>> BEGIN Excerpt to read

- The Washington Times - Wednesday, January 24, 2001

Gosh, this is fun. In the first day on the job, our new president has already rendered the pro-abortionists half crazed with fury by blocking taxpayer funding of foreign abortions. The abortionists are so cute when they get mad. It was actually worth it to watch CNN, just to see them clench their little fists and shake them in the general direction of the White House. And that's not all. Before breakfast on Monday President Bush also put a stop to dozens of 11th-hour Clinton regulations.

One particularly nefarious Clinton regulation that Mr. Bush reversed would have permitted smaller holes for Swiss cheese. The Bush presidency didn't come a moment too soon. The whole point of Swiss cheese is the holes. Without the rescinding of this regulation we would all have had to waste valuable time around the breakfast table carving out proper-sized holes before enjoying our traditional Swiss cheese on white toast with marmalade. Apparently Mr. Clinton was indifferent to the fact that the hole in the Swiss cheese is the natural habitat of the endangered Seville orange marmalade.

According to the Associated Press: "The last minute flurry [of Clinton rules followed by Bush rescissions] left some in the federal bureaucracy wondering Monday what they could enforce and couldn't." What a wonderful image that evokes. If we can just maintain this state of bureaucratic confusion and paralysis for the remaining eight years, our country will, in Abraham Lincoln's words, "experience a new birth of freedom."

>> END Excerpt to read
>> BEGIN Data provided

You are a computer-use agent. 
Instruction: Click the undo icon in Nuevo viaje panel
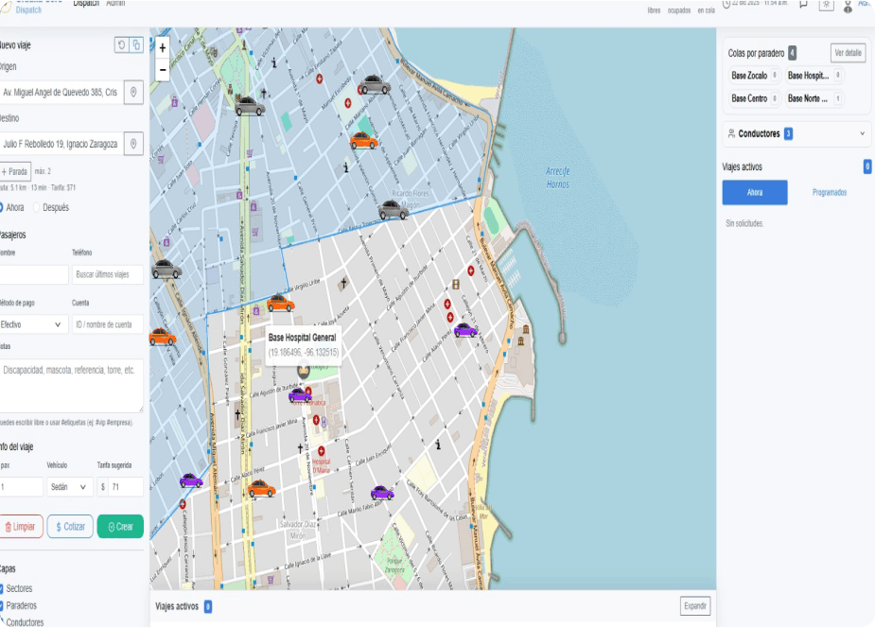click(x=122, y=44)
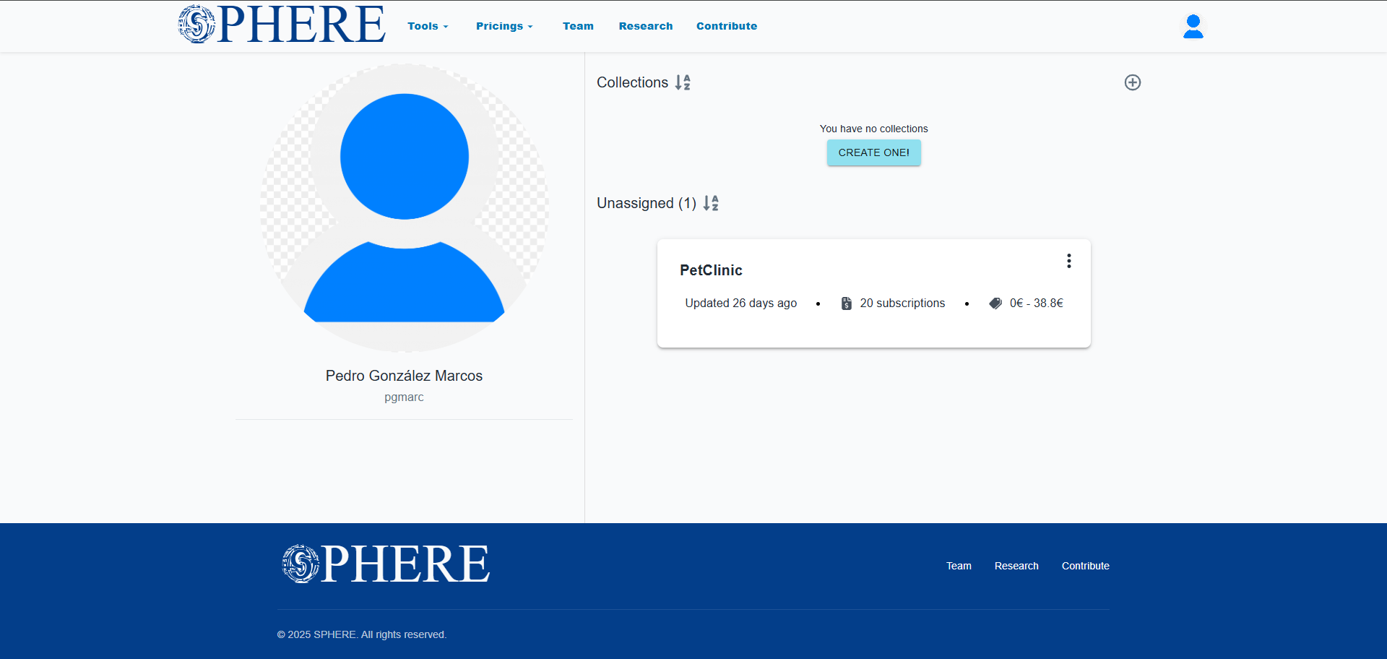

>> END Data provided

# Tasks for this exercise:
(a) In the column, what would the Clinton regulation on Swiss cheese that Mr. Bush reversed have permitted?
(b) Rewrite the column's passage starting with "Gosh, this is" and going on through "11th-hour Clinton regulations.", putting "network television" in place of "CNN".
(c) List every person the column mentions by name.
The lines after the column come from a separate, unrelated source.

# Response list:
(a) Smaller holes for Swiss cheese.

(b)
Gosh, this is fun. In the first day on the job, our new president has already rendered the pro-abortionists half crazed with fury by blocking taxpayer funding of foreign abortions. The abortionists are so cute when they get mad. It was actually worth it to watch network television, just to see them clench their little fists and shake them in the general direction of the White House. And that's not all. Before breakfast on Monday President Bush also put a stop to dozens of 11th-hour Clinton regulations.

(c) President Bush, Clinton, Abraham Lincoln